Task instructions> List all lines of the data that include the string "will".
==*==
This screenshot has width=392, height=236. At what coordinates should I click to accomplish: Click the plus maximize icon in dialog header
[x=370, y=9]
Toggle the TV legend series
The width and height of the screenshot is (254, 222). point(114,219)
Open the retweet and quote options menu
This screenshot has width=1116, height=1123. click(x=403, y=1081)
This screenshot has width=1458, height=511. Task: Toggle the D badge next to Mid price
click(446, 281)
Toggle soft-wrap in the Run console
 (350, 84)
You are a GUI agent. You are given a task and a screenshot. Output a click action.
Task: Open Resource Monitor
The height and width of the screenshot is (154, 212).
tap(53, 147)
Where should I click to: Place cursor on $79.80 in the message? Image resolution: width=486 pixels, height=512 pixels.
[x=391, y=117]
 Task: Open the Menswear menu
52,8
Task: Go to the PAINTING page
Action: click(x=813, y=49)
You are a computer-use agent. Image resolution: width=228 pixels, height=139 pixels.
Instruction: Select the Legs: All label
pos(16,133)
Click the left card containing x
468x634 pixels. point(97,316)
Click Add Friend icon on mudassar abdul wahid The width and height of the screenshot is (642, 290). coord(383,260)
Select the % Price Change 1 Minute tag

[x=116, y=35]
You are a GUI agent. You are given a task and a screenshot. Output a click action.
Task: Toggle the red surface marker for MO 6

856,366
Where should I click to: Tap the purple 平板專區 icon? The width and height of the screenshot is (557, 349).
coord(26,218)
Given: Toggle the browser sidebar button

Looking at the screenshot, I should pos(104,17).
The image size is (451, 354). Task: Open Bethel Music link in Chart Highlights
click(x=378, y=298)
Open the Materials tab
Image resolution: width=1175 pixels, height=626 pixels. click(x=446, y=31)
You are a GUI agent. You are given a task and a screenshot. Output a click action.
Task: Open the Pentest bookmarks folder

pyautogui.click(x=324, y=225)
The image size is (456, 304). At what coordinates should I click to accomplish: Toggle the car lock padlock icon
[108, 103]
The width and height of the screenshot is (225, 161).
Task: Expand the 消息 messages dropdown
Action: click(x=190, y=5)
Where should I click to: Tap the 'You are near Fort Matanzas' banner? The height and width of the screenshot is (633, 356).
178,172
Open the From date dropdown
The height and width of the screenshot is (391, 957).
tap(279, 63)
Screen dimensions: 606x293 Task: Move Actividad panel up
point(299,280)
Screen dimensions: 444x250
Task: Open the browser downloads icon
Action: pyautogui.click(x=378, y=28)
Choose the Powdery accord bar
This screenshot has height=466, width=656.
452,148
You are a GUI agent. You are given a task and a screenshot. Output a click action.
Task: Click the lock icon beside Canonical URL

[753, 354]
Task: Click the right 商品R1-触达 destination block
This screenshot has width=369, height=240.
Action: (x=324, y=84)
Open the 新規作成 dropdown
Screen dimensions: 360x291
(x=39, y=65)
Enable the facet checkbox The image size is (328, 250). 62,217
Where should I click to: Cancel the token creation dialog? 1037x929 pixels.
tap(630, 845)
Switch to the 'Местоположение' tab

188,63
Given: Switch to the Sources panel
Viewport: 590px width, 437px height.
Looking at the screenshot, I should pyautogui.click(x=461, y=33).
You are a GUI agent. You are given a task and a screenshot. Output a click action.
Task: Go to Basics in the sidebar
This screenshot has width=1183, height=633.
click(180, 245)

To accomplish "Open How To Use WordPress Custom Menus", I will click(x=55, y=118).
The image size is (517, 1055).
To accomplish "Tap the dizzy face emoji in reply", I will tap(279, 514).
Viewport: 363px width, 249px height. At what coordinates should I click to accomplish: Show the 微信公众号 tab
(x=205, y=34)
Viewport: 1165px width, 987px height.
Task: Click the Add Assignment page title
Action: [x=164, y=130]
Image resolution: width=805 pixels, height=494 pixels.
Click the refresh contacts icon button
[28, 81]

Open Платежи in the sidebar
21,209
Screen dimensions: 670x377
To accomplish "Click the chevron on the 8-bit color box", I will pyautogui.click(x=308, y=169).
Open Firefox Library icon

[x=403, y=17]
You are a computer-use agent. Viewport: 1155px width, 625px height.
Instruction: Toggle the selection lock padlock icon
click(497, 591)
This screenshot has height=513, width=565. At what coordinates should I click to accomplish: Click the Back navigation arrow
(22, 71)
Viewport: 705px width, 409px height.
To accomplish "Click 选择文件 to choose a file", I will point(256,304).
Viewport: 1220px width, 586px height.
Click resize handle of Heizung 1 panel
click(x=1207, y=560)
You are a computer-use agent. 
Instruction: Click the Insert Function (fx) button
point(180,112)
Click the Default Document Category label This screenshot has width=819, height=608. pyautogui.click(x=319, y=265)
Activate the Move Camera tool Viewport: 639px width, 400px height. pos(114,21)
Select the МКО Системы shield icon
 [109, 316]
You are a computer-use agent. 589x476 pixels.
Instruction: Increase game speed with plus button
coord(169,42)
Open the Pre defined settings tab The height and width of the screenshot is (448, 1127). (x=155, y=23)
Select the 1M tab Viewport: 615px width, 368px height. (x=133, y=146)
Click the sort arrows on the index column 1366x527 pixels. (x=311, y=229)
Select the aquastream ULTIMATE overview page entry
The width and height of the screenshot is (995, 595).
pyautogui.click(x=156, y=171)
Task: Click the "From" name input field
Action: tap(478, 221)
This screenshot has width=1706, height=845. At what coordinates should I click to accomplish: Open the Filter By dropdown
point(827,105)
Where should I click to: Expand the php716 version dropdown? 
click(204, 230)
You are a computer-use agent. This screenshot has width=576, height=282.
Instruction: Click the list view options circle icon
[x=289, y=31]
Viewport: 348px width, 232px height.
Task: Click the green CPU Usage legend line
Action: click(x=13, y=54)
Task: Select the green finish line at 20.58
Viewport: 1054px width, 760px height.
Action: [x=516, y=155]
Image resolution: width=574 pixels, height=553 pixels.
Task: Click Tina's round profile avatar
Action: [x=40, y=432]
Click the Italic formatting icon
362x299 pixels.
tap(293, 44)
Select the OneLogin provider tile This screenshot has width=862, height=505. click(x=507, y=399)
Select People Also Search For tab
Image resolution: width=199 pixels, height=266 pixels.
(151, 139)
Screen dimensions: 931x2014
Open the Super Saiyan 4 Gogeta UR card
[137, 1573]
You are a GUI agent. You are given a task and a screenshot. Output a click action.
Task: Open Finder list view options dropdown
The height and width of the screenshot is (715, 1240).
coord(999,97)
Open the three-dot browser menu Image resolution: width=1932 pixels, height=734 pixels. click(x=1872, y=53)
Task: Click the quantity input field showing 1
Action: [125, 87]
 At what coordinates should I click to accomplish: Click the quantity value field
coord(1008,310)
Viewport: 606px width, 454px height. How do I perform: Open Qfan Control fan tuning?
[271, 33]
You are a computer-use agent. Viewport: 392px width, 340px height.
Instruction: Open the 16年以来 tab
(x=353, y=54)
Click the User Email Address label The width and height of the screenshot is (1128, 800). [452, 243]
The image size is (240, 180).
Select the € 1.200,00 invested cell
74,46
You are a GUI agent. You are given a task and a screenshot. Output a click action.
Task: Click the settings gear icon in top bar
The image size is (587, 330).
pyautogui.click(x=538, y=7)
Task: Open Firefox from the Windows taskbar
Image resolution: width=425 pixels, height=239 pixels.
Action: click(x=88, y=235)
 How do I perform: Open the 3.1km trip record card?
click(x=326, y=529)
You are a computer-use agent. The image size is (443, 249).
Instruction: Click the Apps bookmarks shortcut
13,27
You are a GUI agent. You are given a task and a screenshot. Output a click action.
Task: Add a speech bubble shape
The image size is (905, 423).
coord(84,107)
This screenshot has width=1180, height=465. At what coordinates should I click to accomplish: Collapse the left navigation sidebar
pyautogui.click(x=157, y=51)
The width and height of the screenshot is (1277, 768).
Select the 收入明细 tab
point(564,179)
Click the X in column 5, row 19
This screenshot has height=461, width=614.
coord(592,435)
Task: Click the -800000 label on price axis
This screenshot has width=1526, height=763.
==*==
Result for this exercise>
To accomplish "Open How To Use WordPress Custom Menus", I will click(x=55, y=118).
To accomplish "Tap the dizzy face emoji in reply", I will tap(279, 514).
To accomplish "Click the chevron on the 8-bit color box", I will pyautogui.click(x=308, y=169).
To accomplish "Click 选择文件 to choose a file", I will point(256,304).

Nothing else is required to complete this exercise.